Stored data entries:
********************
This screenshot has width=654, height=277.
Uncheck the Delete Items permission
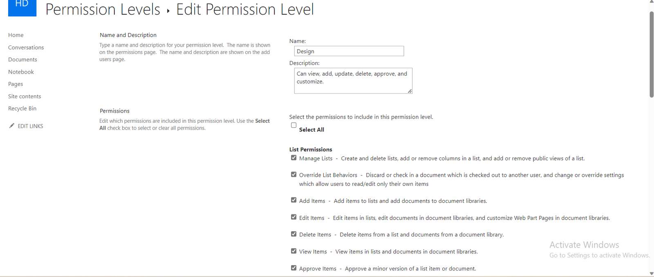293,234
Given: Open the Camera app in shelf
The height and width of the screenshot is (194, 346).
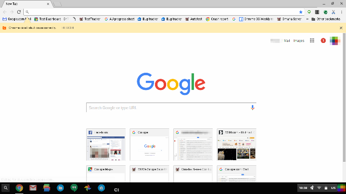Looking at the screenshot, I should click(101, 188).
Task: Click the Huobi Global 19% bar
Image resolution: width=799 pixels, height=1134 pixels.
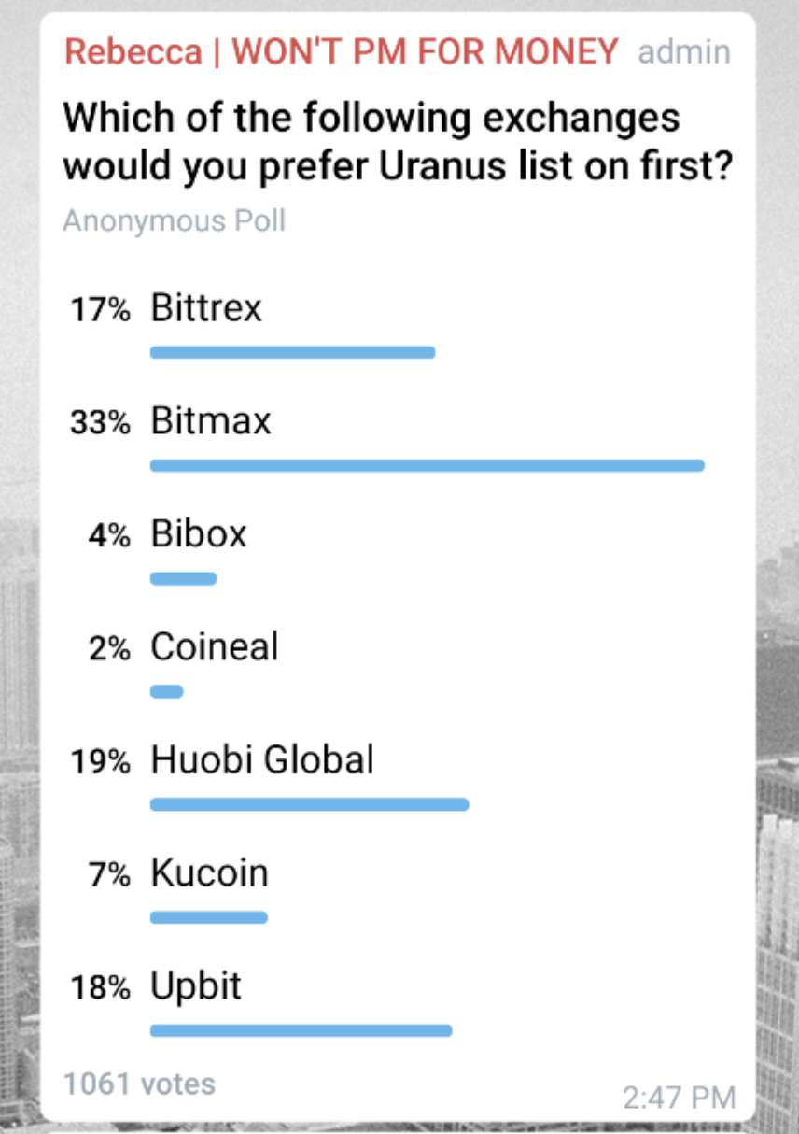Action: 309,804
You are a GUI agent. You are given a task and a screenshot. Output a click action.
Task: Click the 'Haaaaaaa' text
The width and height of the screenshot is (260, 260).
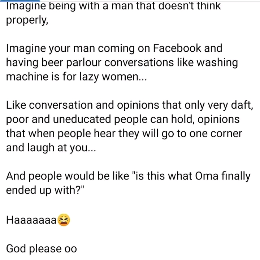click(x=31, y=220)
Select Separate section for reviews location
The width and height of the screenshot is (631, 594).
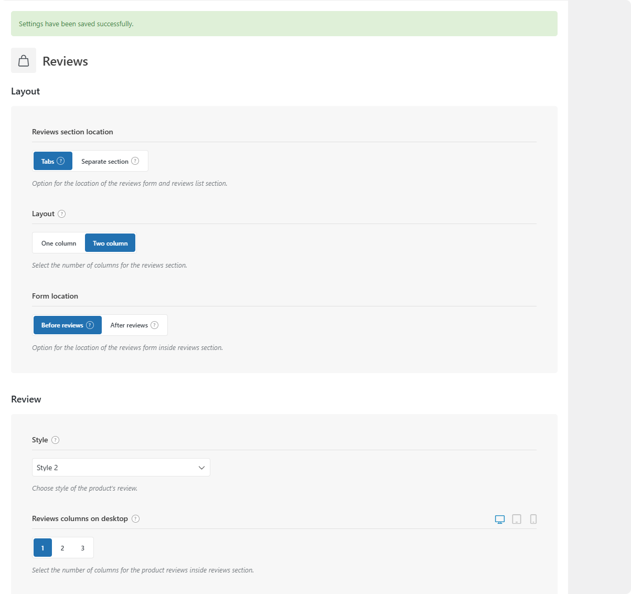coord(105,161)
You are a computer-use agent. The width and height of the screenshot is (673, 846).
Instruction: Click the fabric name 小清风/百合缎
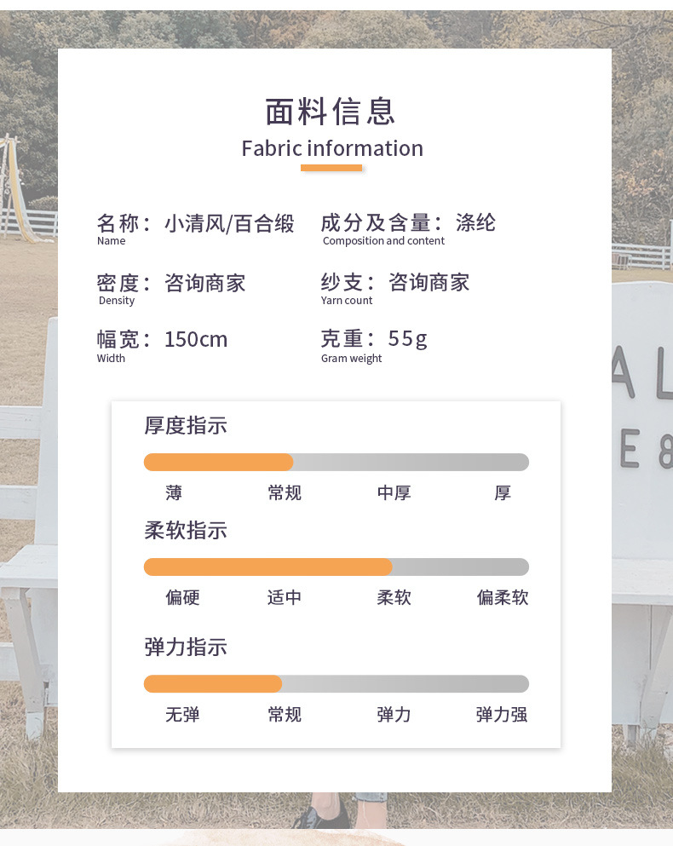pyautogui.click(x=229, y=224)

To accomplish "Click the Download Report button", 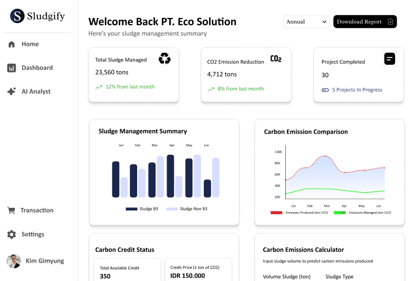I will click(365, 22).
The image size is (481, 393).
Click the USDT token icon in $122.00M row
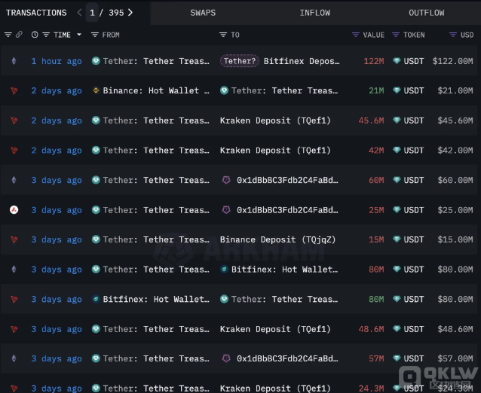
********************
What is needed: Which lines of the data include "agent"? Copy each of them.

Solution to this task:
You are a GUI agent. You are given a task and a screenshot. Output a click action.
You are a computer-use agent. The width and height of the screenshot is (673, 846).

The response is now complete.